# AI-News Extraction

This pipeline is part of the AI-Hub SharePoint Automation project, which tries to automate the most repetitive tasks such as manually adding new AI events and AI News.

This pipeline was previously developed in PowerAutomate using an RSS connector, which retrieves data from RSS links, which contains the next information:

- Title
- Publish date
- Link to news
- Link to image

To generate this rss links from normal website's urls, an external platform was being used. Nevertheless, it is required to replace them to avoid extra charges.

This notebook replaces the external platform, allowing website's urls to be used to extract the required information. The information obtained will be (temporary) stored in OneDrive thanks to the sync of a local folder to OneDrive.

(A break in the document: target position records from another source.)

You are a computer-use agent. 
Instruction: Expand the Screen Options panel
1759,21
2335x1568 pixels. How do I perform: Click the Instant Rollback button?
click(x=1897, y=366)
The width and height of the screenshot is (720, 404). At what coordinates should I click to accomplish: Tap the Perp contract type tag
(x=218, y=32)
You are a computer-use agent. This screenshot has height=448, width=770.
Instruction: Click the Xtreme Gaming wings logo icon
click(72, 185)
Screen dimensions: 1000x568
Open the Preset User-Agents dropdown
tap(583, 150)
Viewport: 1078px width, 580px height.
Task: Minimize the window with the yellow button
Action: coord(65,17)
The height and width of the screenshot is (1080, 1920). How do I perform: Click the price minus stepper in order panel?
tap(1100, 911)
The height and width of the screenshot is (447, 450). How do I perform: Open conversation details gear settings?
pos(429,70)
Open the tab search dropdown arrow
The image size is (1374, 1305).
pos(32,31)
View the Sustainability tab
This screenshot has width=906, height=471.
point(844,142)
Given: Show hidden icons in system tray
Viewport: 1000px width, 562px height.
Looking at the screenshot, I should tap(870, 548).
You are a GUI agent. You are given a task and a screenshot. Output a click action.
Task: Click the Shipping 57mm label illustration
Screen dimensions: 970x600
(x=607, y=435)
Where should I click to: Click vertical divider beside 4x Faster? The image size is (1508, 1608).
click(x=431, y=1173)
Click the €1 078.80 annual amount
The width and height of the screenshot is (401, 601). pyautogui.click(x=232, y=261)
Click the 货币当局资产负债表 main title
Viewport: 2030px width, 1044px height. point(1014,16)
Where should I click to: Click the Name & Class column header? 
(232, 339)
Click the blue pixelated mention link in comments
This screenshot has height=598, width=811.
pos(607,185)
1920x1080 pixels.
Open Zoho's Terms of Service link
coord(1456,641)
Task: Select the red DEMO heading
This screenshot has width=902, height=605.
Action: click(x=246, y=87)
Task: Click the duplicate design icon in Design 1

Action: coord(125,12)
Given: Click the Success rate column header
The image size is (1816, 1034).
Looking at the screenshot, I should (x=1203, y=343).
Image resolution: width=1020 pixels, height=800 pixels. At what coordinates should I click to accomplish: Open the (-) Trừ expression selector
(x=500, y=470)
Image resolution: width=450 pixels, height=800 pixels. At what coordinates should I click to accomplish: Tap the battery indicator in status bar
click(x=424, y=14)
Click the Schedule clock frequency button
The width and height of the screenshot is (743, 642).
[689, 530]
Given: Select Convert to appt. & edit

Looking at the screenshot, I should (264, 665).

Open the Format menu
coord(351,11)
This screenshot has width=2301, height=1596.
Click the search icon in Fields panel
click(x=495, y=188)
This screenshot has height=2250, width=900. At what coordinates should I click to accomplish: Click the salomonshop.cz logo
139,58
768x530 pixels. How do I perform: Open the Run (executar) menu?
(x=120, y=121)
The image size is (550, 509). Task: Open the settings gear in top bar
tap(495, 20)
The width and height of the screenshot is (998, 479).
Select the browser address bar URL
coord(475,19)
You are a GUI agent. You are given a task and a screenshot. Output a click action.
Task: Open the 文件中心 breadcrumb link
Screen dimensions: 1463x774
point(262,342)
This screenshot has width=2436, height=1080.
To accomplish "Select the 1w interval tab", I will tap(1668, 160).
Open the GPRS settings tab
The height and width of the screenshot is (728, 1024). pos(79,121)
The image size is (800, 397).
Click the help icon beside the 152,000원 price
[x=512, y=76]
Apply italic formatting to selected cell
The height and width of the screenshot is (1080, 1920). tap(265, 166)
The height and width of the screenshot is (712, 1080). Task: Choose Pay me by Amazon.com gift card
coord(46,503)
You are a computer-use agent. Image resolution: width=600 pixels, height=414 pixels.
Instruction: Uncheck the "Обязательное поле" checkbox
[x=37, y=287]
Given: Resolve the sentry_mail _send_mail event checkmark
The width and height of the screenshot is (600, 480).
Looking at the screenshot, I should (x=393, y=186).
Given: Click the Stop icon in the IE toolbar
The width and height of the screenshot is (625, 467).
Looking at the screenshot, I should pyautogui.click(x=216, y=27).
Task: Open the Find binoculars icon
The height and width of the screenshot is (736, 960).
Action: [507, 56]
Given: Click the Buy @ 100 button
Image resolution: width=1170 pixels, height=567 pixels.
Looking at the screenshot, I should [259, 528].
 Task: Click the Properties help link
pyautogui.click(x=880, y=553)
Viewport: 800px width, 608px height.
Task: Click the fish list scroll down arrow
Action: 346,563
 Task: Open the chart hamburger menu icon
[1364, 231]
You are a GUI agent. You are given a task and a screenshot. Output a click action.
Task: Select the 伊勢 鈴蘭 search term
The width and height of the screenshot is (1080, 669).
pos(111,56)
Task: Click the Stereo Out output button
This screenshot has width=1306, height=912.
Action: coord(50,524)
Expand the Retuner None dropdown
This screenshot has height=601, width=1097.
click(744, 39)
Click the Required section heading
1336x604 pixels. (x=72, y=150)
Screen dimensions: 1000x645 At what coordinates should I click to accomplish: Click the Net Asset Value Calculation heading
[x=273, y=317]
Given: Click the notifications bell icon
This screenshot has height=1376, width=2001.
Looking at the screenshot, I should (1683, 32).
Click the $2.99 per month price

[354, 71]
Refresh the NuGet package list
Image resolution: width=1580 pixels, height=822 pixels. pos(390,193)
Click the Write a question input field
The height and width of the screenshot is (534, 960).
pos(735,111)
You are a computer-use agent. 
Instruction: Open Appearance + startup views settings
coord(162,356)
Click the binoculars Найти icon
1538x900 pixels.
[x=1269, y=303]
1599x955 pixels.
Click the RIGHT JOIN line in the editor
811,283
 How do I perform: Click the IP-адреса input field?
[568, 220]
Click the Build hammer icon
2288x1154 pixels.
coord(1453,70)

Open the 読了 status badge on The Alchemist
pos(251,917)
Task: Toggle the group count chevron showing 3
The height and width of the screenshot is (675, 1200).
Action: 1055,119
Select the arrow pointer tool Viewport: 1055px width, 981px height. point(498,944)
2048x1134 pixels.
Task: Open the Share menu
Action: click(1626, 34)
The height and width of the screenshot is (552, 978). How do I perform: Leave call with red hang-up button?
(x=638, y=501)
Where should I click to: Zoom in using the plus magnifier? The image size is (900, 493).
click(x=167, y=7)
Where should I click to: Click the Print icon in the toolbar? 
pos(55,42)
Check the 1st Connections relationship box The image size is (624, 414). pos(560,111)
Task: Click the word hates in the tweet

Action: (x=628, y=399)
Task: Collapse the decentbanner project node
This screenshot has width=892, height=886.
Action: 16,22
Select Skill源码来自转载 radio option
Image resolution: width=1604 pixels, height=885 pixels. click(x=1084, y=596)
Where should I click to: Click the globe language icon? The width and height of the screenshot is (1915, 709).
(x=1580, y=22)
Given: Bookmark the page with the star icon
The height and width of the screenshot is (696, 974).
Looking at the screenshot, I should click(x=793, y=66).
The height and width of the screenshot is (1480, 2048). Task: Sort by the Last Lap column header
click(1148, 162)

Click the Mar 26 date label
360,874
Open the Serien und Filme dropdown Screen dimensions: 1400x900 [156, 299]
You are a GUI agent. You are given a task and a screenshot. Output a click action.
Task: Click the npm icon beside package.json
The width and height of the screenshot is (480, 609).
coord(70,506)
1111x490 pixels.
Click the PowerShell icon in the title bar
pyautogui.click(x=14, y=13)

Nevertheless, at the moment of writing this notebook, an approval is in process to use Microsoft Graph and store the data obtained directly into a SharePoint list

## Full AI-News Extaction Pipeline -> Currently active in PowerAutomate

1. Extract AI news from different sources ([MIT](https://web.mit.edu/) and [AINEWS](https://www.artificialintelligence-news.com/)) using a RSS connector

2. Clean the data obtained from the news: 

    - Format dates and titles to allow SharePoint to correctly read them
    - Filter the news from keywords in their title (e.g. AI, ChatGPT, Gemini, LLMs)
    - Filter the news by date and returns those which publish date is from the last 2 days
    
3. Checks if the news obtained are already stored in a SharePoint list. If so, discard them, otherwise, store them into the SharePoint list

## New (temporal) Pipeline Proposed

1. Using PowerAutomate, trigger an email to the AI-Hub SharePoint owner to execute this notebook (further, python script), and waits until an excel file is updated to continue. Meanwhile, the following steps are executed.

2. Extract AI news from different sources using Python (currently, the only source available is [AINEWS](https://www.artificialintelligence-news.com/))

3. Clean the data obtained from the news using Python:

    - Format dates and titles to allow SharePoint to correctly read them
    - Filter the news from keywords in their title (e.g. AI, ChatGPT, Gemini, LLMs)
    - Filter the news by date and returns those which publish date is from the last 2 days

4. Store in an excel file the AI-News obtained using Python, which automatically is synced in OneDrive

5. PowerAutomate caches the excel update, and checks if the news obtained are already stored in a SharePoint list. If so, it discard them, otherwise, store them into the SharePoint list


**This notebook executes steps 2, 3, and 4 of the New (temporal) Pipeline Proposed**

In [169]:
import requests
from bs4 import BeautifulSoup
import feedparser
from datetime import datetime, timezone, timedelta
import pandas as pd
from openpyxl.worksheet.table import Table, TableStyleInfo
from openpyxl.utils import get_column_letter
import os

## News extraction from [AINEWS page](https://www.artificialintelligence-news.com/)

In [170]:
rss_url = "https://www.artificialintelligence-news.com/artificial-intelligence-news/feed/" # link to RSS feed
feed = feedparser.parse(rss_url)

keywords = ["AI", "A.I.", "Artificial Intelligence", "Machine Learning", "Deep Learning", "Neural Networks", "NLP", "Computer Vision", "Data Science", "Gemini", "Bard", "ChatGPT", "GPT-4", "DALL-E", "MidJourney", "Stable Diffusion", "Claude", "LLaMA", "Whisper"]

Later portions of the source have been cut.